* Saved entries:
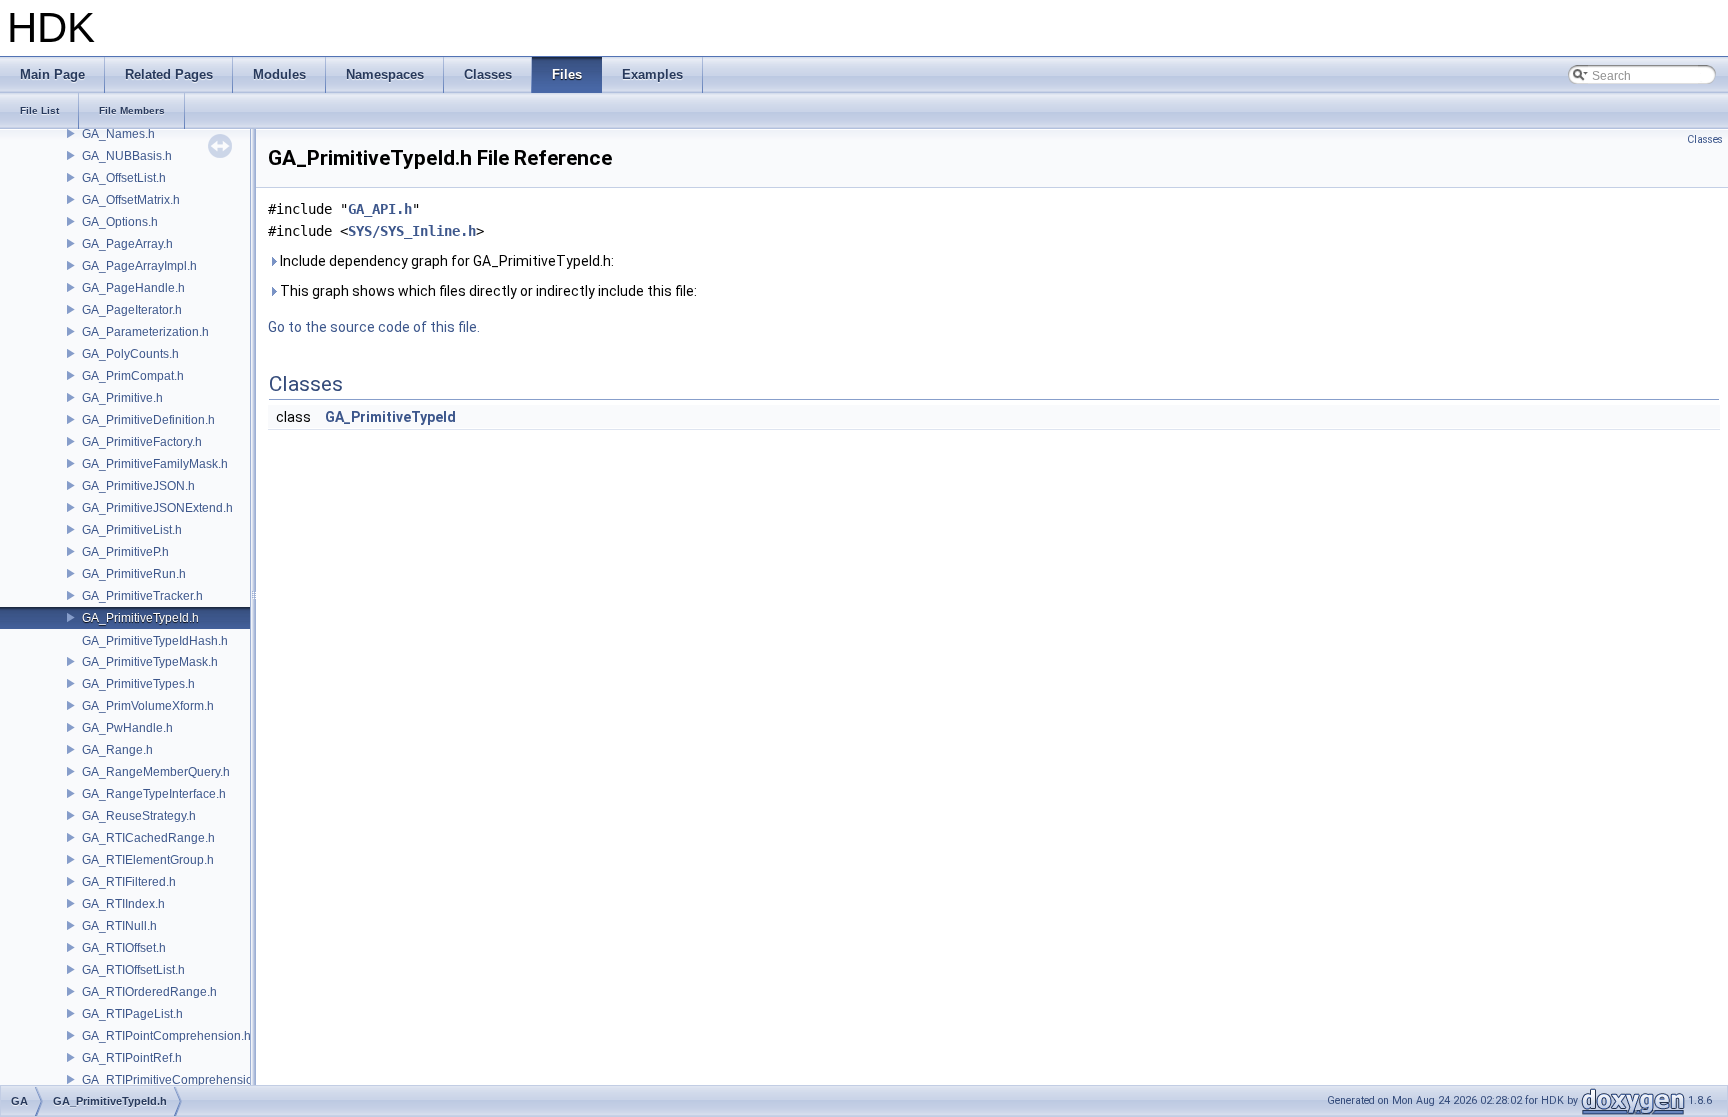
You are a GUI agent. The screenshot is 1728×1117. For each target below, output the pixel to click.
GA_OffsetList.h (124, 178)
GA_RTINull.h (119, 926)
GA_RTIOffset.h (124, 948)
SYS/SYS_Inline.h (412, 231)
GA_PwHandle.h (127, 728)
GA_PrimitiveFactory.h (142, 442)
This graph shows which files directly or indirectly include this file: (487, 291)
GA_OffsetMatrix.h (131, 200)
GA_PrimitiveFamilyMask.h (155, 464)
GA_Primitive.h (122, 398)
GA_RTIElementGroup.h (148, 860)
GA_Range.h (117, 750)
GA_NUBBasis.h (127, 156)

* Exercise description:
Your reply should repeat the entries above exactly, leaving the pictures out.

* Answer space:
You are a GUI agent. The screenshot is 1728×1117. For each target below, output the pixel to click.
GA_OffsetList.h (124, 178)
GA_RTINull.h (119, 926)
GA_RTIOffset.h (124, 948)
SYS/SYS_Inline.h (412, 231)
GA_PwHandle.h (127, 728)
GA_PrimitiveFactory.h (142, 442)
This graph shows which files directly or indirectly include this file: (487, 291)
GA_OffsetMatrix.h (131, 200)
GA_PrimitiveFamilyMask.h (155, 464)
GA_Primitive.h (122, 398)
GA_RTIElementGroup.h (148, 860)
GA_Range.h (117, 750)
GA_NUBBasis.h (127, 156)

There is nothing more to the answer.